··· GIVEN PASSAGE

Securities and Exchange Commission.
The Securities and Exchange Commission (“SEC” or “Commission”) is adopting amendments to Rule 9b-1 (“Rule”) under the Securities Exchange Act of 1934 (“Exchange Act”). Rule 9b-1 governs the filing and dissemination of, and the information to be included in, an options disclosure document. The amendments are intended to provide greater clarity to the Rule's provisions, while continuing a regulatory scheme that fosters investors' understanding of the characteristics and risks of standardized options.
This final rule is effective November 27, 2000.Start Further Info
FOR FURTHER INFORMATION CONTACT:
Nancy J. Sanow, Assistant Director, at (202) 942-0796, or Steven Johnston, Special Counsel, at (202) 942-0795, Office of Market Supervision, Division of Market Regulation, 450 Fifth Street, NW., Washington, DC 20549-1001.End Further Info End Preamble Start Supplemental Information
The Commission is adopting amendments to Rule 9b-1  under the Securities Exchange Act of 1934  to make technical and clarifying changes to the Rule to better reflect the disclosure requirements regarding standardized options.
In June 1998, the Commission published for comment amendments to Rule 9b-1 under the Exchange Act to revise certain language in the Rule to better reflect the disclosure requirements regarding standardized options. The changes are minor or technical in nature and do not alter the basic purpose of the Rule, namely, to ensure the dissemination of essential options information to less sophisticated investors in a manner that they can easily understand. The changes should also help to ensure that the Rule addresses the evolving nature of the markets for standardized options. The Commission received two comments supporting the proposal and is adopting the revisions as proposed.
In general, Rule 9b-1: (i) Specifies when a self-regulatory organization is required to file an options disclosure document (“ODD”) with the Commission; (ii) itemizes the information required to be contained in the ODD; (iii) describes the Commission's process of reviewing a preliminary ODD; and (iv) establishes the obligations of broker-dealers to furnish the ODD prior to approving a customer's account for trading in options.
Rule 9b-1 provides that an options disclosure document containing the information specified in paragraph (c) of the Rule must be filed with the Commission by an options market  at least 60 days prior to the date definitive copies of the document are furnished to customers. Rule 9b-1(c) specifies that, with respect to the options classes covered by the ODD, the document must contain, among other things, a discussion of the mechanics of buying, writing, and exercising the options; the risks of trading the options; the market for the option; and a brief reference to the transaction costs, margin requirements, and tax consequences of options trading. Further, Rule 9b-1(d) provides that no broker or dealer shall accept an options order from a customer, or approve the customer's account for the trading of options, “unless the broker or dealer furnishes or has furnished to the customer the options disclosure document.”
Adopted in 1982, the Rule is intended to foster better investor understanding of standardized options trading and to reduce the costs of issuer compliance with the registration requirements of the Securities Act of 1933 (“Securities Act”). Prior to the Rule's adoption, it was necessary for an options issuer to file a registration statement containing detailed information about the issuer of the options and the mechanics of options trading, to meet the registration requirements of the Securities Act. These registration requirements, however, made the prospectus “lengthy and complicated” and did not meet the needs of less sophisticated options investors. Accordingly, the Commission developed a disclosure document that contains information concerning the risks and uses of options trading and presents the information in a manner easily understandable by investors lacking a financial background. With the adoption of Rule 9b-1, the Commission established a new disclosure procedure specifically geared to satisfying the information needs of investors in standardized options.

······

### WRITTEN PROBLEM
In the SEC notice on Rule 9b-1, how many days before definitive copies reach customers must an options market file the options disclosure document with the Commission? Use only the SEC notice on Rule 9b-1 as your source.

··· PROVIDED DATA

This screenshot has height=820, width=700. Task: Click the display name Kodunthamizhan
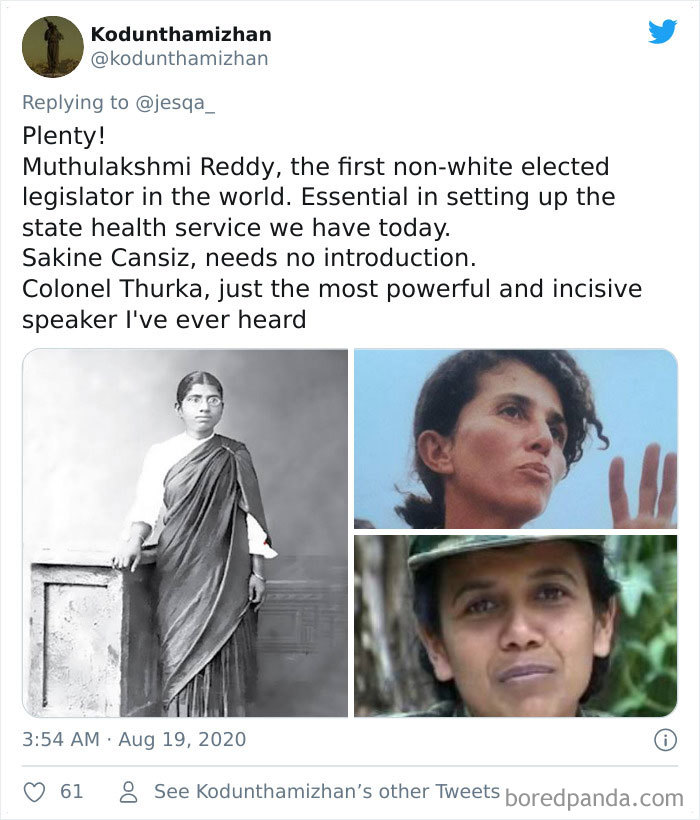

······

### ANSWER TO THE EXERCISE
At least 60 days.